To answer the question, I would prefer companionship over a romantic relationship. Let me clarify, with a physical relationship many things can and will go wrong. At the end of the day, I want to be able to confide in someone and get a hug or hold hands. I sincerely hope more people start feeling this way since loneliness gets to me at times.

This sounds ideal.
 
Yes, I do want one.

But at the same time, I don't go out of my way to find it. For what it's worth, I do enjoy lots of things about being single. I won't throw that away unless this other someone would be a great fit.

And it seems lots of you think the same way, probably also someone around where I live who could be into me. Which means *we* will never find each other. Kinda ironic.
 
I'm actually afraid of relationships.
As much as I'd like one, I don't want to hurt the other person's feelings if things go south. I've seen what breakups do to people, and I never want to hurt someone's feelings.

Well, that and I find the commitment a bit much. I have to spend time alone, and I don't think I'd be able to do that in a relationship.
 
I just got out of a serious relationship. As much as I want another one, I think I'm too damaged for it.
 
I do want one but nobody else does heuheuhe. But that's okay! Cause... I am... ... ... ... something ... ...that can cope. ... ... ... and disassemble relationships as machines... ... and... ... not need them.
 
trueth said:
I just got out of a serious relationship. As much as I want another one, I think I'm too damaged for it.

Sorry to hear about that. Yeah, it does take time to mend the hurt, pain and broken heart from losing a loved one in that manner.
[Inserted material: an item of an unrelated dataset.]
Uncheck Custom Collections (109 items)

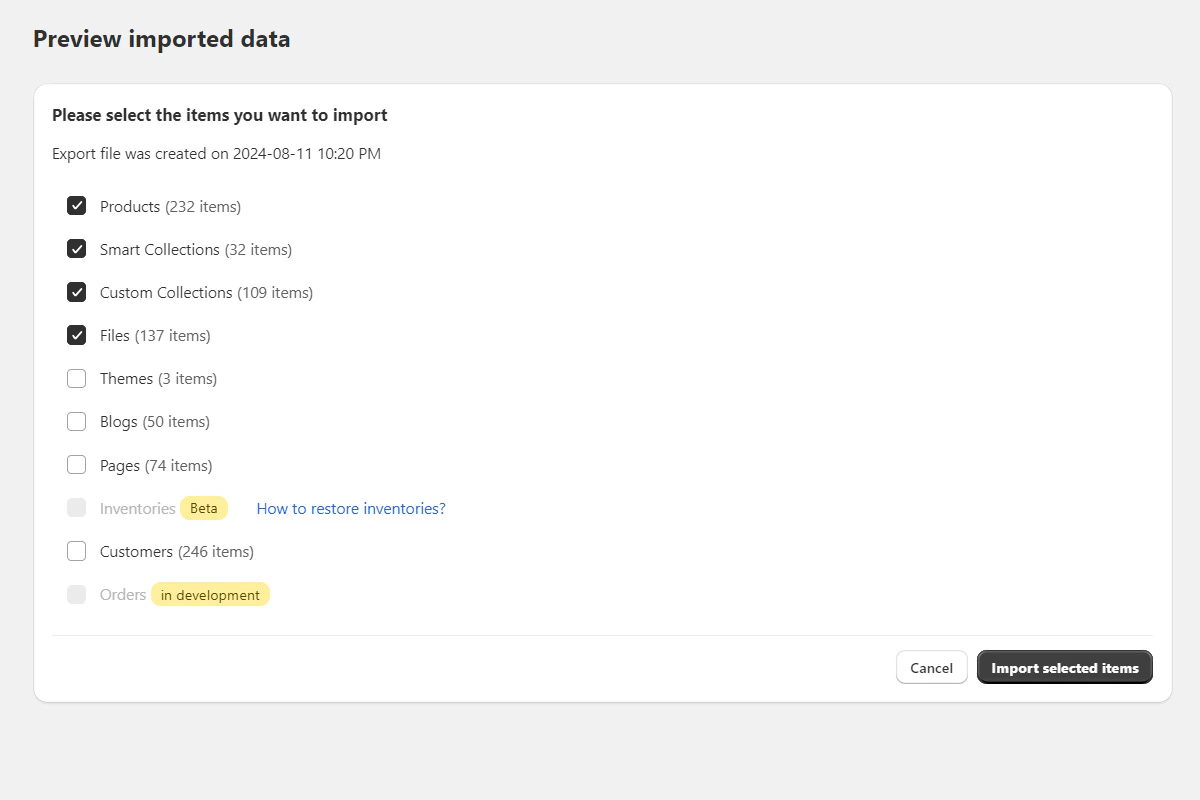(x=77, y=292)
Sometimes you never really get past it. But I hope you'll get better in time.
 
I haven't had one that could be called "romantic", so I'm not in a position to judge. I've had a phone relationship that simply ended, a surreal situation where I was the meal and she was the gourmand, a relationship as boring as staring at a beige wall, and a night in the cage of the female human equivalent of a wolverine in heat, so a "romantic" relationship is an unknown taste to my tongue.
 
boonieghoul said:
I haven't had one that could be called "romantic", so I'm not in a position to judge. I've had a phone relationship that simply ended, a surreal situation where I was the meal and she was the gourmand, a relationship as boring as staring at a beige wall, and a night in the cage of the female human equivalent of a wolverine in heat, so a "romantic" relationship is an unknown taste to my tongue.
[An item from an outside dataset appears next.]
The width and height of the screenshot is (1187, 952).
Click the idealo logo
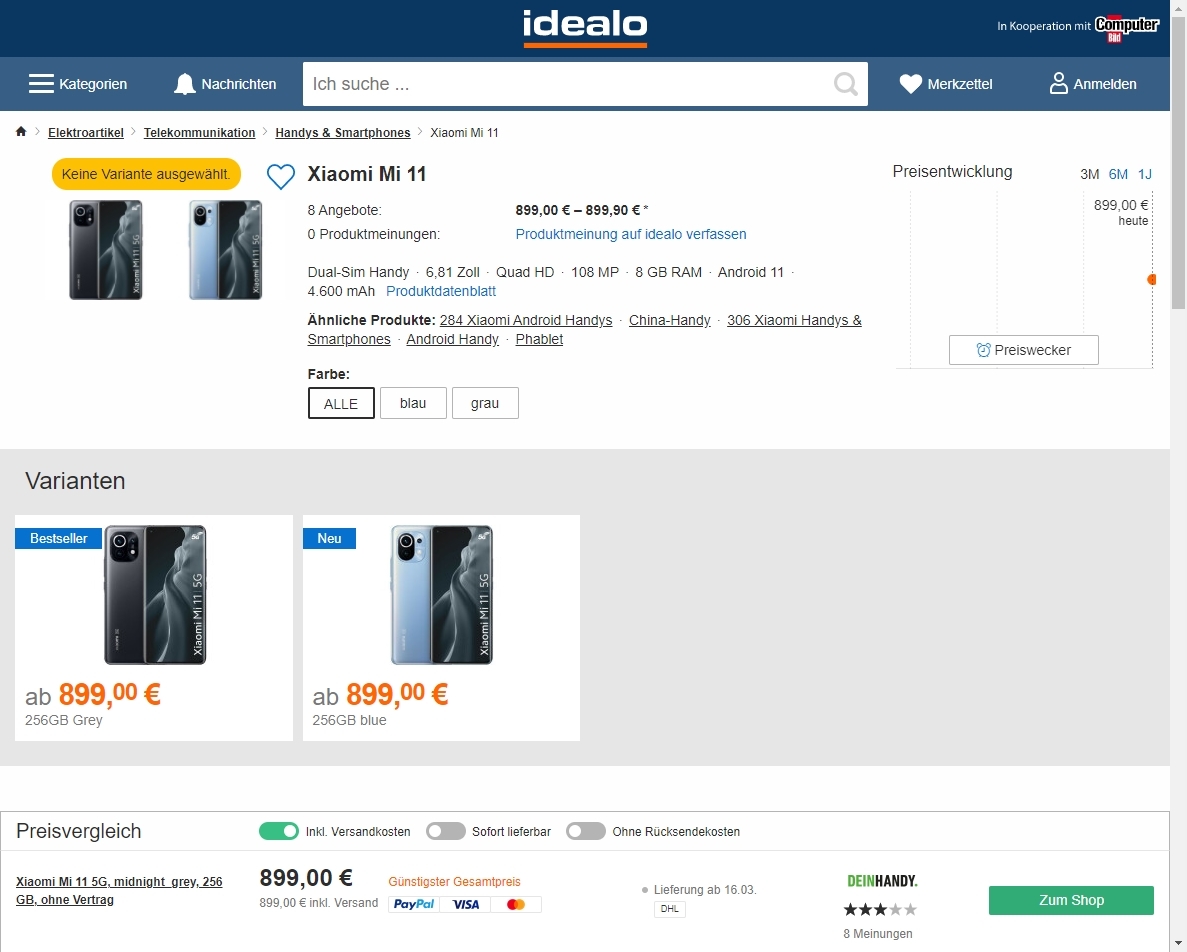click(x=585, y=27)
Sorry for going off topic here but I just want to mention that it's nice to see a wordsmith posting on the forum. I like it! :)

-Teresa
 
ladyforsaken said:
trueth said:
I just got out of a serious relationship. As much as I want another one, I think I'm too damaged for it.

Sorry to hear about that. Yeah, it does take time to mend the hurt, pain and broken heart from losing a loved one in that manner. Sometimes you never really get past it. But I hope you'll get better in time.

Me too but I can't get over it totally. I definitely don't want to be back with her but I feel like I'm too broken to be with anyone else..
 
Yes, I want one also, although I'm not actively looking for one right now. Last time I pursued someone it didn't go well at all and I'm sticking to waiting for the right person. Why enter a relationship that makes you more unhappy than happy, one where you're constantly doing most of the work, or one where your needs aren't being met? You can still love someone but have to do so at a distance. You can love someone but still not trust them or you might think the best of someone while they think the worst of you.

I have my weaknesses, my despairing days, but some compromises (like being treated like an option because they don't have a better one) I just can't do.